Please help, I am way above my head in the math at this point. I have had some calculus and some statistics. I am more than willing to learn, but I am having a huge confusion right now.
In "Mathematical Statistics with Applications" by Wackerly et. al. they state:
"If $\alpha$ is not an integer and 0 < c < d < $\infty$, it is impossible to give a closed-form expression for:
$$ \int_c^d {{y}^{\alpha-1}e^{-y\over \beta}\over \beta^\alpha \Gamma(\alpha)}dy $$
As a result, it is impossible to obtain areas under the gamma density function by direct integration. Tabulated values for integrals like the above are given in Tables of the Incomplete Gamma Function (Pearson 1965)."
I have an integral that's similar to this, except messier, and I'm trying to do some basic research on how to solve it. From other answers I found this Wikipedia article "List of integrals of exponential functions" https://en.wikipedia.org/wiki/List_of_integrals_of_exponential_functions#Integrals_involving_polynomials where it appears that the 3rd formula does show a closed-form solution for the gamma integral, if you let n = $\alpha$ - 1 and c = -1/$\beta$. They say that the solution is:
$$ \int x^ne^{cx}~=~e^{cx}\sum_{i=0}^n (-1)^{n-i}{n!\over i!c^{n-i+1}x^i} $$
But (while typing my question lol) I see n must be an integer here, and $\alpha$ is not an integer in general... ($\alpha$ = v/2, where v = degrees of freedom)
- So if alpha is not an integer then how do we evaluate this integral? I guess in my case I will only need it for multiples of 1/2.

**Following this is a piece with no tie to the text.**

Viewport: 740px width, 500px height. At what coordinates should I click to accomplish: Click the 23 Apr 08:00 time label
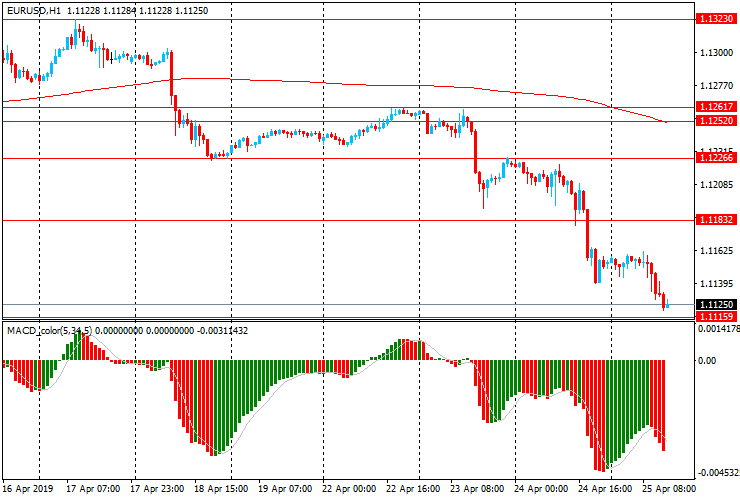coord(478,489)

- Does anyone know a good resource (Calculus textbook) that goes over these type of integrals in detail? How they are derived etc.? Does it have something to do with differential equations, because I noticed a partial derivative in one of the steps from the Wiki article.
Any help is much appreciated!
Note that the denominator is a constant and can be factored out of the integral.
Mathematica (actual software) gives:
$$\frac{\left(\frac{1}{\beta}\right)^{-\alpha} \beta^{-\alpha} \left(\Gamma \left(\alpha,\frac{c}{b}\right)-\Gamma \left(\alpha,\frac{d}{\beta}\right)\right)}{\Gamma (\alpha)}$$
which checks out numerically for several choices of $\alpha, \beta, c,$ and $d$.